We have examined the influence of the method of synchronization on the transformation of normal human diploid fibroblasts treated in mid-S phase with N-acetylaminofluorene (N-Ac-AAF), and on the subsequent kinetics of the removal of carcinogen damage. At early times post-treatment, the transformation frequency in cultures synchronized by a 24 h starvation for arginine and glutamine was enhanced over that of cultures synchronized by release from confluence. In cells synchronized by either method, transformation was enhanced at all times when the cells were incubated after treatment in medium containing high concentrations of nonessential amino acids, vitamins and serum.

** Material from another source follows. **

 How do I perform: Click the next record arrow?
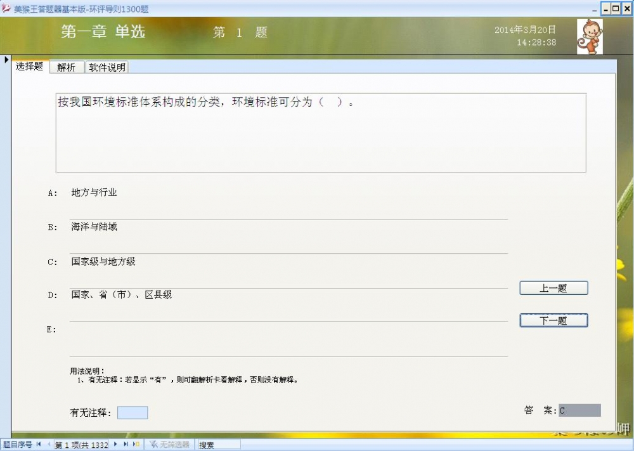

Synchronized cells treated with 3 microM [3H]N-Ac-AAF in mid-S removed significantly less DNA damage than cultures treated and held under confluent, noncycling conditions. Cells synchronized by amino acid starvation removed less damage than cells synchronized by release from confluence. S-phase treatment of synchronized cells resulted in a dose-dependent delay of DNA replication. The early, rapid phase of repair was temporally correlated with the delay in S-phase progression. We conclude from these data that synchrony achieved by amino acid starvation renders human cells more sensitive to N-Ac-AAF-induced transformation in vitro than does that achieved by release from density-inhibition of growth. The S-phase treated, cycling cells lost only about 10% of their initial carcinogen damage before reinitiation of treatment-delayed bulk DNA synthesis. These results support the hypothesis that the persistence of carcinogen damage in replicating DNA may be an important factor in cell transformation.